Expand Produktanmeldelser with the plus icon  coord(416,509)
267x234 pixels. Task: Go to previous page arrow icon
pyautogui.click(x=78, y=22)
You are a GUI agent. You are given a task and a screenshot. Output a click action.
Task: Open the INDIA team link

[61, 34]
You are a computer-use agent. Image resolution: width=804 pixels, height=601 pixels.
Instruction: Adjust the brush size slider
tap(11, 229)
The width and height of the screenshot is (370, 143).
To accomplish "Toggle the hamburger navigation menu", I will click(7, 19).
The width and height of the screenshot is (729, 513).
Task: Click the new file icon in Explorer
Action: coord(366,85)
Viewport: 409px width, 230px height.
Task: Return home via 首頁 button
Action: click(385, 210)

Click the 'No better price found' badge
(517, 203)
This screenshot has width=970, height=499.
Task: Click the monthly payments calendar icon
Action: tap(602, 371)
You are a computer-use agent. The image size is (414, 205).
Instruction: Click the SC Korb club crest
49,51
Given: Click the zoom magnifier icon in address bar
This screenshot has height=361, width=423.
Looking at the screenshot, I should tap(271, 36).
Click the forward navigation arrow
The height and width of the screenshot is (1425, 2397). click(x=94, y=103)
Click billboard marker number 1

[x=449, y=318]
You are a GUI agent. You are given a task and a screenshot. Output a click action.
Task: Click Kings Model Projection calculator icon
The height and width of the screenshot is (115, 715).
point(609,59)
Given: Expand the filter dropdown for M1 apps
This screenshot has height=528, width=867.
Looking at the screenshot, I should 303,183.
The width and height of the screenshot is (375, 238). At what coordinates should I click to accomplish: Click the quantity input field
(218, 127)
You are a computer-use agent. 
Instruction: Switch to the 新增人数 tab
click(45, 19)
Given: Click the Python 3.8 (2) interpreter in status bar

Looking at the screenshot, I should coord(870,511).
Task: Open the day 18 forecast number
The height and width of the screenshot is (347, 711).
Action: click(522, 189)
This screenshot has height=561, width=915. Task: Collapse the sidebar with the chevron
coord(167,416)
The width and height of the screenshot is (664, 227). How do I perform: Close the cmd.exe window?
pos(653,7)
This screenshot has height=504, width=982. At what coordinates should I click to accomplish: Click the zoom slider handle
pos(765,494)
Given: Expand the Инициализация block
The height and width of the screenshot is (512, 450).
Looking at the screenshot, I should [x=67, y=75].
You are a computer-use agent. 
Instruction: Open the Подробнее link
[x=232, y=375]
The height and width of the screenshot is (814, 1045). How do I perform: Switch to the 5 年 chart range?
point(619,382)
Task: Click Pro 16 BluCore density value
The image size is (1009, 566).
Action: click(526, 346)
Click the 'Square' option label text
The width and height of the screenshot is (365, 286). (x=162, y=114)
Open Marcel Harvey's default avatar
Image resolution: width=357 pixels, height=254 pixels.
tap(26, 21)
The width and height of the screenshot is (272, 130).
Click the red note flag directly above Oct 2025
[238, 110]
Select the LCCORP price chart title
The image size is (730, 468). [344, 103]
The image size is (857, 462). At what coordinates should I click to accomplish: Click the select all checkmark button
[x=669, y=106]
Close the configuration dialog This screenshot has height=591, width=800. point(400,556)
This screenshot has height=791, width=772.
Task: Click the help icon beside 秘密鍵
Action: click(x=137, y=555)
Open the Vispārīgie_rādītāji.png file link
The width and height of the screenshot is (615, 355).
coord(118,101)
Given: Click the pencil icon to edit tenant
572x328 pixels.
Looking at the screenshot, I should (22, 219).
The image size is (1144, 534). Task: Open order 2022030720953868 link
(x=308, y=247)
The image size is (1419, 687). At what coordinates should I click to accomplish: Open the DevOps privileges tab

* * *

• **To do**: Set down each entry again, unchanged.

• **Completed task**:
Expand Produktanmeldelser with the plus icon  coord(416,509)
267x234 pixels. Task: Go to previous page arrow icon
pyautogui.click(x=78, y=22)
You are a GUI agent. You are given a task and a screenshot. Output a click action.
Task: Open the INDIA team link

[61, 34]
You are a computer-use agent. Image resolution: width=804 pixels, height=601 pixels.
Instruction: Adjust the brush size slider
tap(11, 229)
The width and height of the screenshot is (370, 143).
To accomplish "Toggle the hamburger navigation menu", I will click(7, 19).
The width and height of the screenshot is (729, 513).
Task: Click the new file icon in Explorer
Action: coord(366,85)
Viewport: 409px width, 230px height.
Task: Return home via 首頁 button
Action: click(385, 210)

Click the 'No better price found' badge
(517, 203)
This screenshot has width=970, height=499.
Task: Click the monthly payments calendar icon
Action: tap(602, 371)
You are a computer-use agent. The image size is (414, 205).
Instruction: Click the SC Korb club crest
49,51
Given: Click the zoom magnifier icon in address bar
This screenshot has height=361, width=423.
Looking at the screenshot, I should tap(271, 36).
Click the forward navigation arrow
The height and width of the screenshot is (1425, 2397). click(x=94, y=103)
Click billboard marker number 1

[x=449, y=318]
You are a GUI agent. You are given a task and a screenshot. Output a click action.
Task: Click Kings Model Projection calculator icon
The height and width of the screenshot is (115, 715).
point(609,59)
Given: Expand the filter dropdown for M1 apps
This screenshot has height=528, width=867.
Looking at the screenshot, I should 303,183.
The width and height of the screenshot is (375, 238). At what coordinates should I click to accomplish: Click the quantity input field
(218, 127)
You are a computer-use agent. 
Instruction: Switch to the 新增人数 tab
click(45, 19)
Given: Click the Python 3.8 (2) interpreter in status bar

Looking at the screenshot, I should coord(870,511).
Task: Open the day 18 forecast number
The height and width of the screenshot is (347, 711).
Action: click(522, 189)
This screenshot has height=561, width=915. Task: Collapse the sidebar with the chevron
coord(167,416)
The width and height of the screenshot is (664, 227). How do I perform: Close the cmd.exe window?
pos(653,7)
This screenshot has height=504, width=982. At what coordinates should I click to accomplish: Click the zoom slider handle
pos(765,494)
Given: Expand the Инициализация block
The height and width of the screenshot is (512, 450).
Looking at the screenshot, I should [x=67, y=75].
You are a computer-use agent. 
Instruction: Open the Подробнее link
[x=232, y=375]
The height and width of the screenshot is (814, 1045). How do I perform: Switch to the 5 年 chart range?
point(619,382)
Task: Click Pro 16 BluCore density value
The image size is (1009, 566).
Action: click(526, 346)
Click the 'Square' option label text
The width and height of the screenshot is (365, 286). (x=162, y=114)
Open Marcel Harvey's default avatar
Image resolution: width=357 pixels, height=254 pixels.
tap(26, 21)
The width and height of the screenshot is (272, 130).
Click the red note flag directly above Oct 2025
[238, 110]
Select the LCCORP price chart title
The image size is (730, 468). [344, 103]
The image size is (857, 462). At what coordinates should I click to accomplish: Click the select all checkmark button
[x=669, y=106]
Close the configuration dialog This screenshot has height=591, width=800. point(400,556)
This screenshot has height=791, width=772.
Task: Click the help icon beside 秘密鍵
Action: click(x=137, y=555)
Open the Vispārīgie_rādītāji.png file link
The width and height of the screenshot is (615, 355).
coord(118,101)
Given: Click the pencil icon to edit tenant
572x328 pixels.
Looking at the screenshot, I should (22, 219).
The image size is (1144, 534). Task: Open order 2022030720953868 link
(x=308, y=247)
The image size is (1419, 687). At what coordinates should I click to accomplish: Open the DevOps privileges tab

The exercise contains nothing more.